** INFORMATION PROVIDED follows **

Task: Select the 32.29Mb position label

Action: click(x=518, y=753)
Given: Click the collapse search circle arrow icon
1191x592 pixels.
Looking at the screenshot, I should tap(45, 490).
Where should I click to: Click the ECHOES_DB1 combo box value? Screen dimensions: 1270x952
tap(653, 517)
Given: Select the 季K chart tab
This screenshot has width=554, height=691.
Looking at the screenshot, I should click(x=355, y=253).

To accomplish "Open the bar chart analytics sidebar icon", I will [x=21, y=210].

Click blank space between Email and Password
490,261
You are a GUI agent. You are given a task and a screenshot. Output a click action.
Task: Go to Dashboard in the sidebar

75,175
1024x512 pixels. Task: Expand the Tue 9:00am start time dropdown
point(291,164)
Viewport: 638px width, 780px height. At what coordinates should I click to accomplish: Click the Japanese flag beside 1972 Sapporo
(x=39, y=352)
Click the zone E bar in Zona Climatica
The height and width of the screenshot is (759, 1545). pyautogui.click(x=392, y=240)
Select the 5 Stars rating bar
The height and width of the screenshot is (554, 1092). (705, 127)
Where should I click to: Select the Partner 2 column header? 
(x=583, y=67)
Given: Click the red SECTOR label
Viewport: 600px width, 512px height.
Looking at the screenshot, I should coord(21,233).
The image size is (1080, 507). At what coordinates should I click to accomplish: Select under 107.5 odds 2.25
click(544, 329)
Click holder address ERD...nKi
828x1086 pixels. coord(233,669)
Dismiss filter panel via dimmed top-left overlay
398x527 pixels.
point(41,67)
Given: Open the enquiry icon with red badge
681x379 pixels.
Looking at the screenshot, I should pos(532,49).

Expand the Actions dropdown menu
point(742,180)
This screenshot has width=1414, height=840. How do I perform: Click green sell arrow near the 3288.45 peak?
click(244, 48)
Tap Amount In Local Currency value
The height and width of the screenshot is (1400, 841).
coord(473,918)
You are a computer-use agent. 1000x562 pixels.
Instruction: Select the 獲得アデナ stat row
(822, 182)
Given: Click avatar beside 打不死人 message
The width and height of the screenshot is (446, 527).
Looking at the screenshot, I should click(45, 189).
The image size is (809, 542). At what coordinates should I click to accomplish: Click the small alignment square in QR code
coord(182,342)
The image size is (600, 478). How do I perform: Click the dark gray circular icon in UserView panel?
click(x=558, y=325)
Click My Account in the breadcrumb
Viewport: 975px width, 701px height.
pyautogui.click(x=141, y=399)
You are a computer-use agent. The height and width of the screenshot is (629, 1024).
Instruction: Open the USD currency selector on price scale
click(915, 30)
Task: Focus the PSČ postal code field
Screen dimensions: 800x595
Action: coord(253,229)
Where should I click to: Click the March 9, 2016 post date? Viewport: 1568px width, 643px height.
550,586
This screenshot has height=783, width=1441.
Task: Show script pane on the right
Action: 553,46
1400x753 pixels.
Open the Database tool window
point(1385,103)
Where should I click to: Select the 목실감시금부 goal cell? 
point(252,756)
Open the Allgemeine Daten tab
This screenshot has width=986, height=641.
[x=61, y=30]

** End of INFORMATION PROVIDED **

§ PROBLEM TO WORK ON
What lines above hold the word "chart"? Pull each one out.

§ OUTPUT
Given: Select the 季K chart tab
To accomplish "Open the bar chart analytics sidebar icon", I will [x=21, y=210].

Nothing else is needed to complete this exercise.